Rüşvet, hırsızlık ve yolsuzluk, seçmenin
CHP ve MHP’ye yönelmesine yetmiyor. Acaba neden?
Çünkü, CHP ve MHP,
-- hem bütün önemli sorunlarda AKP’den
farklı bir şey söylemiyorlar,
-- hem de tek başlarına iktidar olmak
gibi bir iddiaları yok.
CHP ve MHP de aynen AKP
gibi:
-- Amerikancıdırlar, “Amerika stratejik
müttefik” diyorlar
-- “Avrupa Birliği’ne tam üye olmak
istiyoruz” diyorlar
-- NATO’ya
bağlıdırlar
-- Vatanını savunan Esad’a AKP ağzıyla
“katil” diyorlar,
-- “Sisi darbeci”
diyorlar.
AKP laikliği katlediyor, CHP “laiklik
tehlikede değil” diyor, MHP’nin ise laiklik diye bir sorunu
yok.
“Yargıya güveniyoruz”, “Darbeciler
yargılansın”, “Darbeciler ayıklansın” diye diye Ergenekon tertiplerini
desteklediler.
AKP, bugüne kadar Fettoş ile kol kola
idi.
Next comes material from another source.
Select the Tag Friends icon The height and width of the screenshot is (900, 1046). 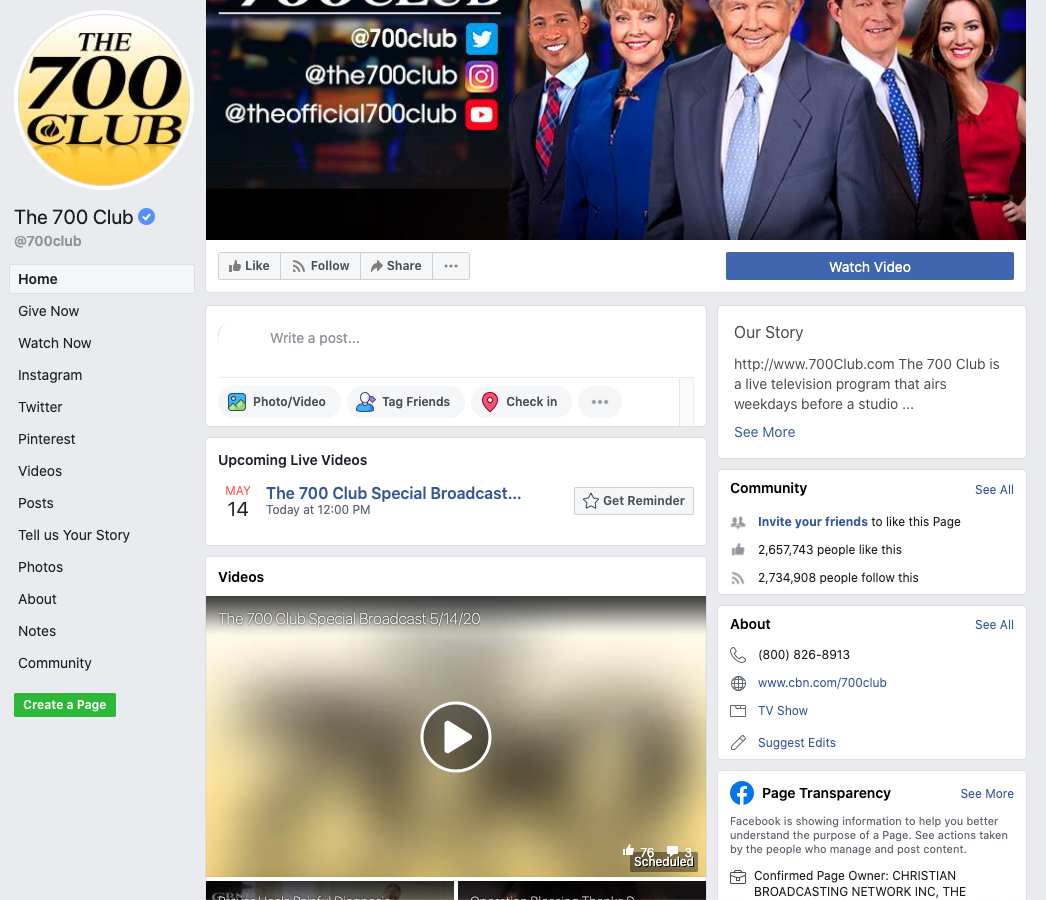click(x=366, y=401)
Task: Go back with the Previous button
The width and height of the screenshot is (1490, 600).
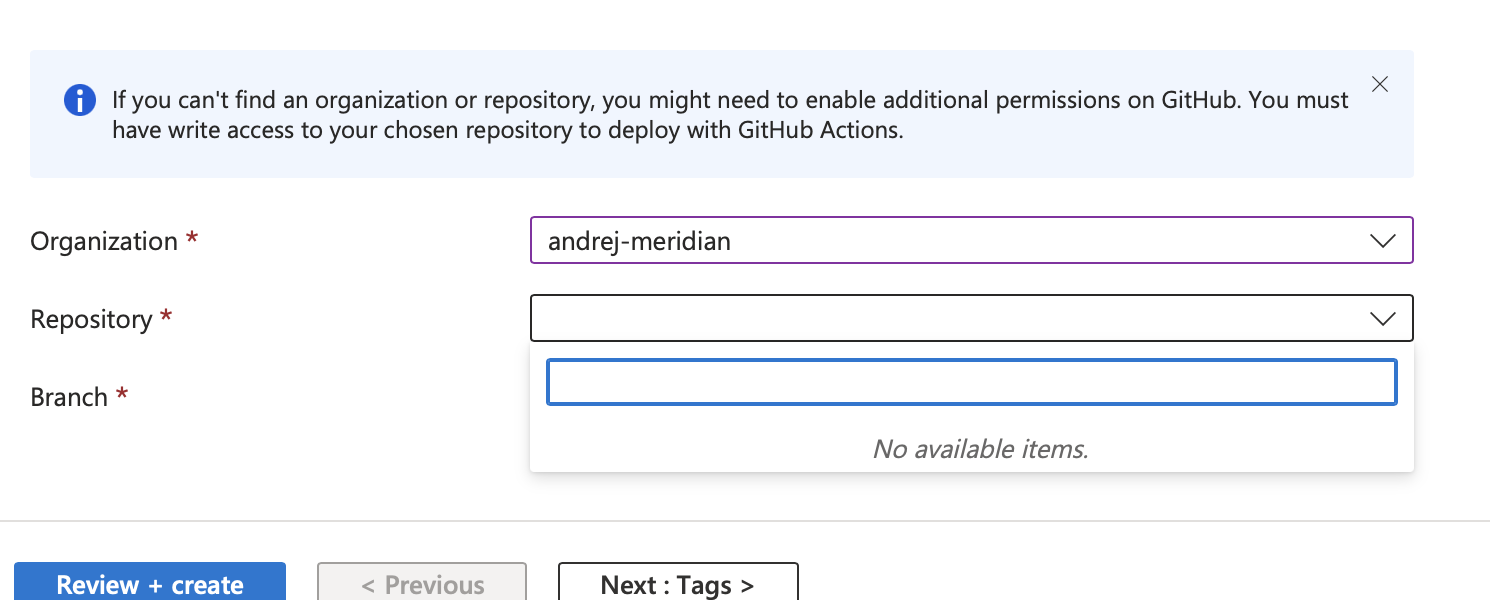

Bugün ise CHP ve MHP, AKP’ye karşı Fettoş ile kol
kola.
CHP ve MHP de aynen AKP
gibi:
“Serbest piyasa ekonomisi”ni
savunuyorlar, Özal’ın 24 Ocak Kararları’nı uygulamakta birbirleri ile yarış
halindedirler.
“Özelleştirme”ye onlar başladı, AKP
devam ettiriyor.
Sadece fabrikaların, işletmelerin değil,
sağlık ve eğitimin de özelleştirilmesinde AKP ile aynı yolun
yolcusudurlar.
Yolsuzluk
hepsinde
++++++++++++++++
Peki, CHP ve MHP’nin farkı nedir
AKP’den? Yolsuzluk mu?
“Yolsuzluk”, serbest piyasa sisteminin kaçınılmaz
sonucudur. Onun için, sistem partilerinin birbirlerini “yolsuzluk”la
eleştirmeleri, seçmen nezdinde çok inandırıcı
olmuyor.
Örneğin CHP, 1989 seçimlerinde
Türkiye’deki il belediyelerinin neredeyse tamamını aldı. Beşyıl sonra bu
belediyelerin önemli bir kısmını kaybetmesinde,o zamanlar ayyuka çıkan müteahhit
hırsızlıklarının önemli bir payı oldu. Sarıgül olayı da
cabası.
Halkımız, bütün sistem partilerinin
yolsuzluk konusunda “Tencere dibin kara, seninki benden kara” özdeyişine uygun
olduğunu tecrübesi ile biliyor.
İstikrar tercihi
+++++++++++
Bütün temel konularda AKP ile aynı
fikirde oldukları için, CHP ve MHP, seçim propagandasının merkezine sadece
“Yolsuzluk” temasını koydular.
AKP ise, “İstikrar sürsün” temasını
işliyor.
Sistem partilerinin yolsuzluk geçmişini
bilen seçmenin bütün korkusu, ne kadar kötü de olsa, mevcut “istikrar”ın
bozulması.
İstikrarın kaybolduğu kaos dönemlerinde
halk devrimci çözümlere yönelebilir, ama çok kötü bile olsa istikrar
durumlarında kaos istemez.
Türkiye’nin yakın tarihinin koalisyon
pratikleri, halkın bilincinde hep istikrarsızlıkla özdeşleşmiştir. Onun
için,yolsuzluk seçmen açısından bir tercih değiştirme nedeni
olmuyor.
Bunun yanında, CHP ve MHP, bütün önemli konularda AKP’den farklı bir şey söylemiyorlar. Mevcut sistemden bir "Çıkış Yolu" önermiyorlar. Bu durumda, seçmen niçin AKP’den yüz çevirsin?
Diyebiliyorlar
mı?
+++++++++++++
CHP ve MHP:
“Özelleştirmeye son vereceğiz, önceden
özelleştirilmiş fabrikalarımızı, işletmelerimizi yeniden kamulaştıracağız”
diyebiliyorlar mı?
“Taşeronlaştırmaya son vereceğiz, 4C
kölelik yasasını kaldıracağız, memurin kanununu eski haline getireceğiz”
diyebiliyorlar mı?
“Çiftçimize destek vereceğiz, ucuz
mazot, ucuz gübre vereceğiz, ülkemizde üretilen tarım mallarını gümrükleri
yükselterek yabancı tarım mallarının haksız rekabetinden koruyacağız,
çiftçimizin iflas etmesini, tarlasına bankaların el koymasını engelleyeceğiz,
pancarı, tütünü, pamuğu eskiden olduğu gibi biz üreteceğiz, tohum ıslah
istasyonlarını tekrar açacağız” diyebiliyorlar mı?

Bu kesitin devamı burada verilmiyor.